A few months ago, as the Liberty Media (NASDAQ:LMCA) and SiriusXM (NASDAQ:SIRI) saga began to unfold, I made a very public decision to divest half of my stake in SiriusXM and invest it into Liberty Media. I did so for a number of reasons. First, I wanted to insulate myself from uncertainty. Second, I saw that Liberty was going down a path of demanding a premium, and wanted to participate in that to some degree. Third, I knew at that point that Liberty would be adding to its position in SiriusXM, and I looked at that as a way to grow my position in SiriusXM with someone else doing the buying. Lastly, from a technical standpoint the move made sense.
I made that move on June 12th. Here are some interesting facts:
- On June 12th the Liberty stake included its preferred shares and 60,350,000 shares of common.
- On June 12th Liberty had already announced a forward purchase contract of 302,198,700 shares but had not yet taken delivery.
- The Liberty stake on June 12th equated to about 41% because the company had not taken delivery of the forward contract shares
- Since June 12th the Liberty stake has grown by some 550,000,000 shares.
- On June 12th Liberty Media was trading at $83.47. Today it trades at about $104.
- Simply by being a Liberty shareholder, my stake has risen because Liberty is buying shares.
- Liberty is now on the cusp of de jure control of SiriusXM, and as a Liberty shareholder I get the benefit of that.
- When SiriusXM initiates share buybacks, the Liberty stake will increase. With Liberty owning a bigger piece of the pie, any premiums will benefit me more.
There were benefits to doing my trade when I did that no longer exist. Since I invested, the Liberty stake in SiriusXM has grown 24%, while the equity itself has also appreciated by 24%. Essentially I got to double dip because of my timing. With Liberty approaching a 50% stake in the company, the double dip days are more behind us than in front of us. Had I remained in SiriusXM only, I would have seen an equity bump from $1.87 to about 2.45, or about 30%. I would have also seen the stake of the common shareholder decrease over that period of time.

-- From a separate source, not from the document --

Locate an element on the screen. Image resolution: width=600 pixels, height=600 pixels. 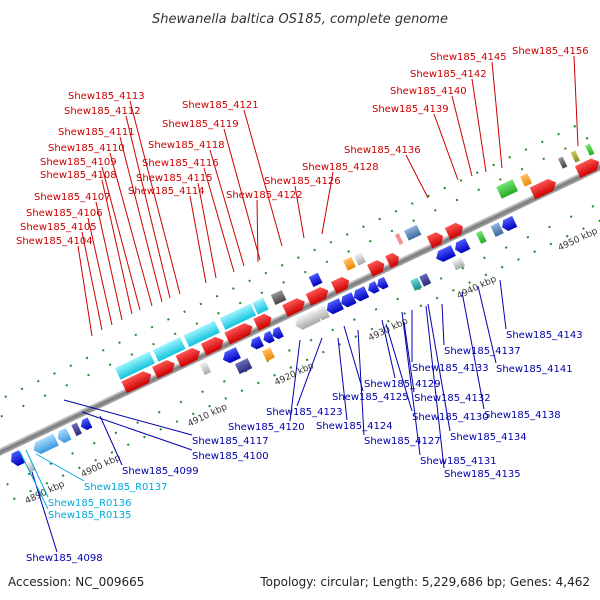
gene-label-l4108: Shew185_4108 is located at coordinates (78, 176).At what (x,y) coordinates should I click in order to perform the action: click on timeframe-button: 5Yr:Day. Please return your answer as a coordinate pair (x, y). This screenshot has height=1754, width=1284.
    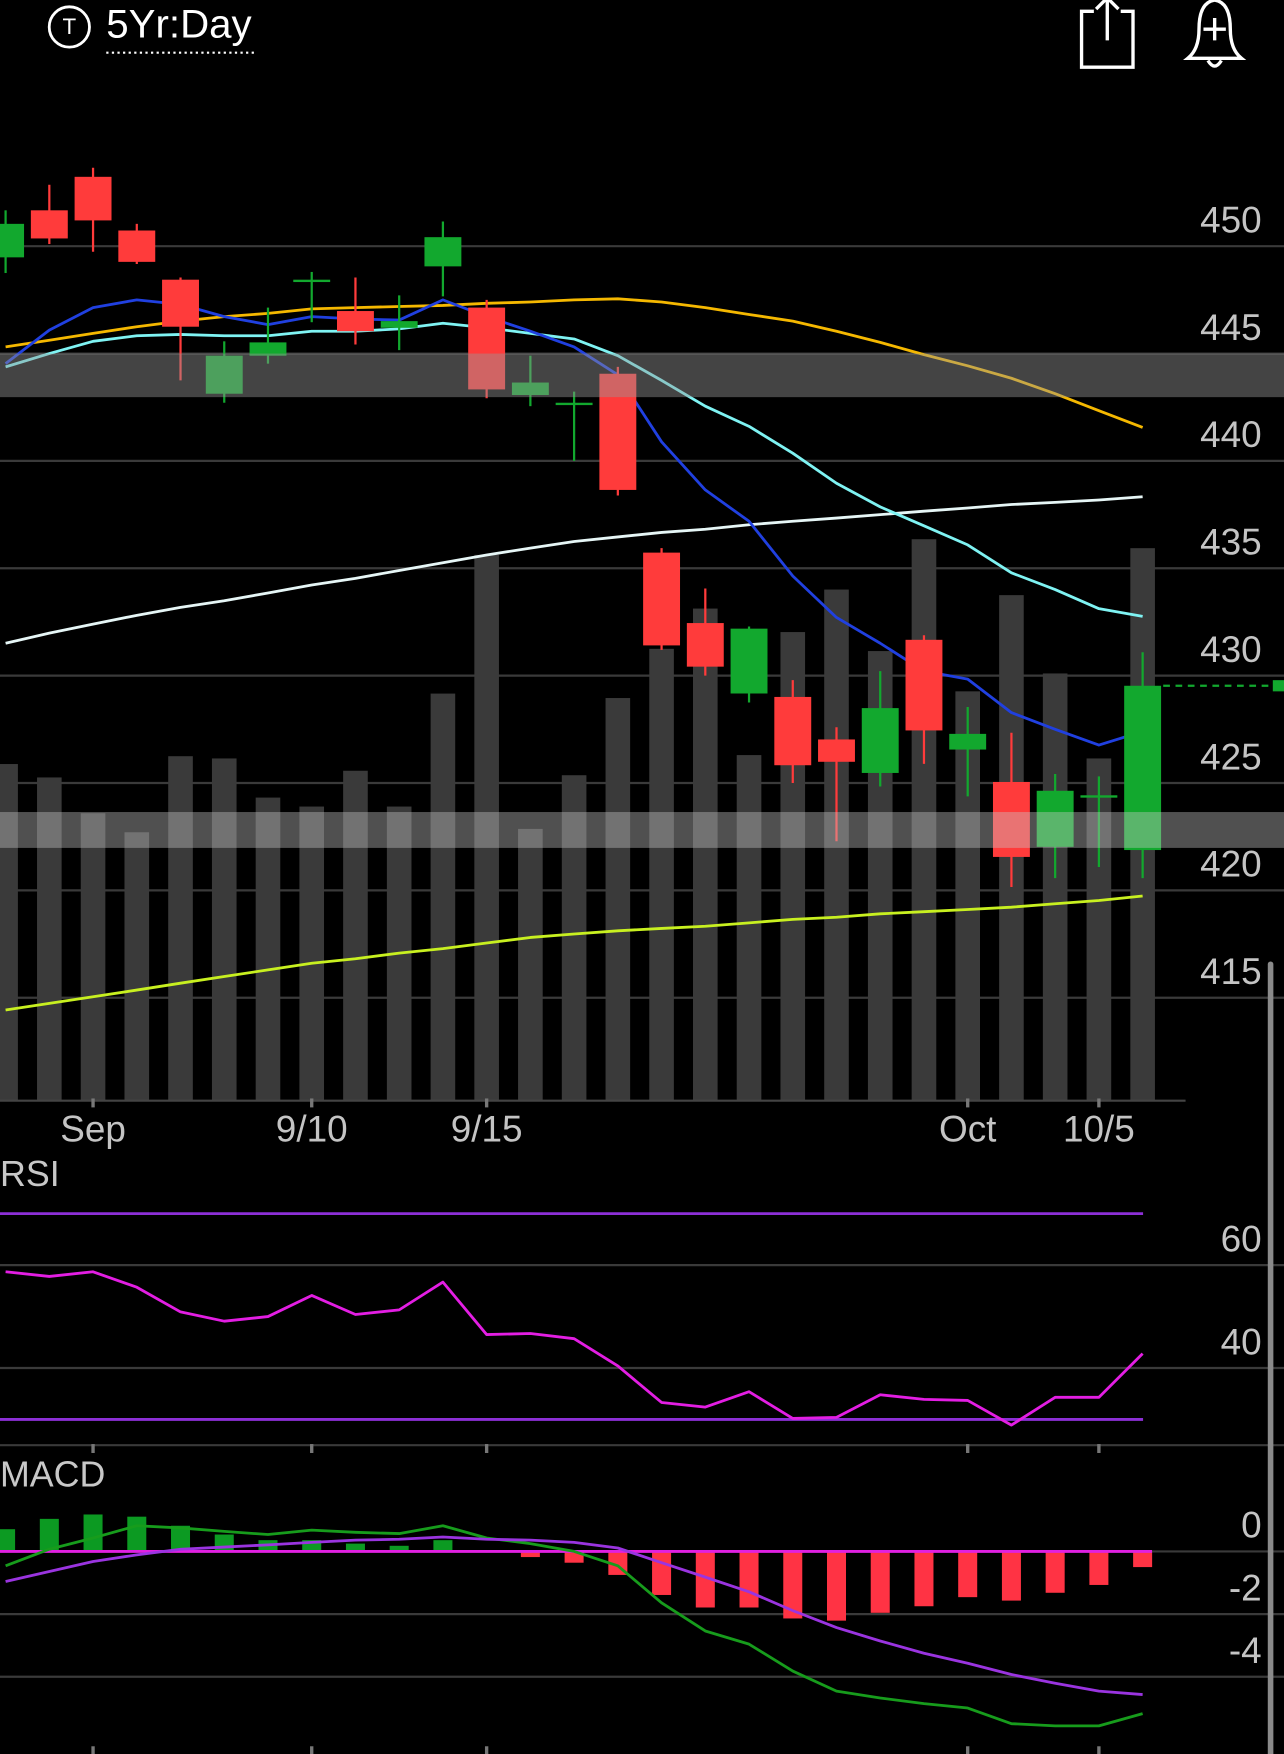
    Looking at the image, I should click on (182, 28).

Now that the proverbial writing is on the wall, the natural question is which is the better play. That is now a very interesting question. In my mind, Liberty will still exact a premium, so that carries potential. However, the timing of the Liberty plan could throw a few wrenches into the works. Remember, that an investment into Liberty also means that you are taking a “pure” SIRI investment and diluting it a bit with the other business interests in Liberty. This has to be a consideration. I had the benefit of seeing my SIRI stake rise because Liberty has been buying SIRI. That provides me with more of a “pure” play than someone investing into Liberty today.

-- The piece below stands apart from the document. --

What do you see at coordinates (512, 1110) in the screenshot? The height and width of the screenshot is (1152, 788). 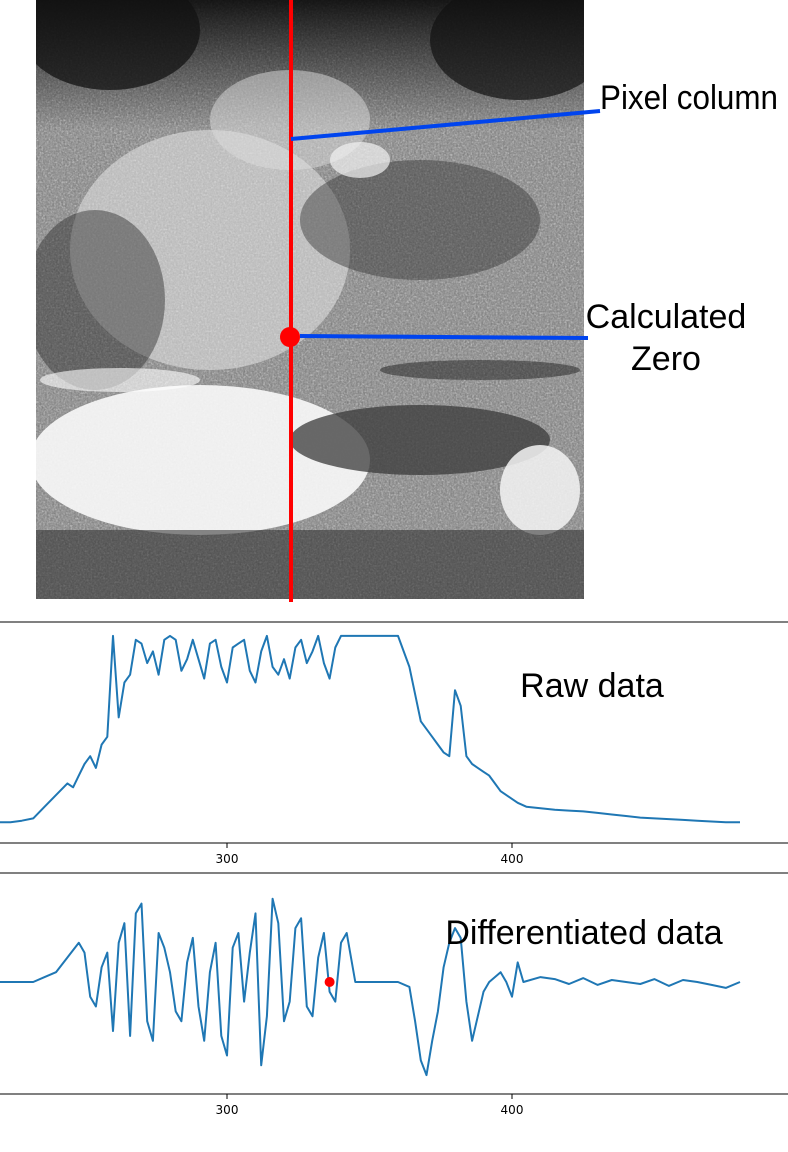 I see `diff-x-tick-label-400: 400` at bounding box center [512, 1110].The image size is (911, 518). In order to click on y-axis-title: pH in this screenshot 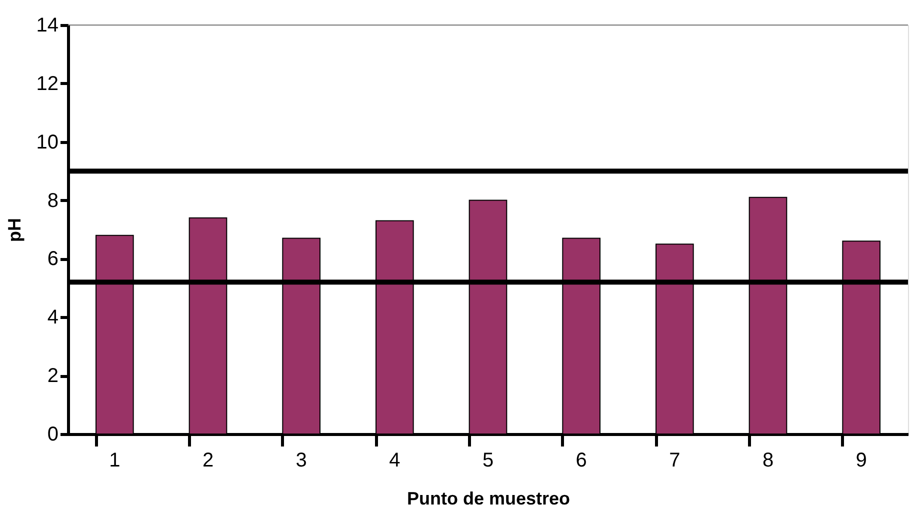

If you are in for the long haul, then the timing does not matter. If you are looking to make a trade based on the eventual moves by Liberty, then you could be tied to this for a few months or up to a year. Each investor has their own goals, risk tolerance, and profile. What works well for one person may not work as well for another. The biggest things to consider are:
- Why you are considering one over the other
- What benefits and risks go into such a strategy
- What valuation multiples each are trading at
- The other interests of Liberty that you could potentially be investing in
- The timing of transactions
There is no “one size fits all” answer to this. Consider all of the options, avenues, and timing that could happen when conducting your due diligence.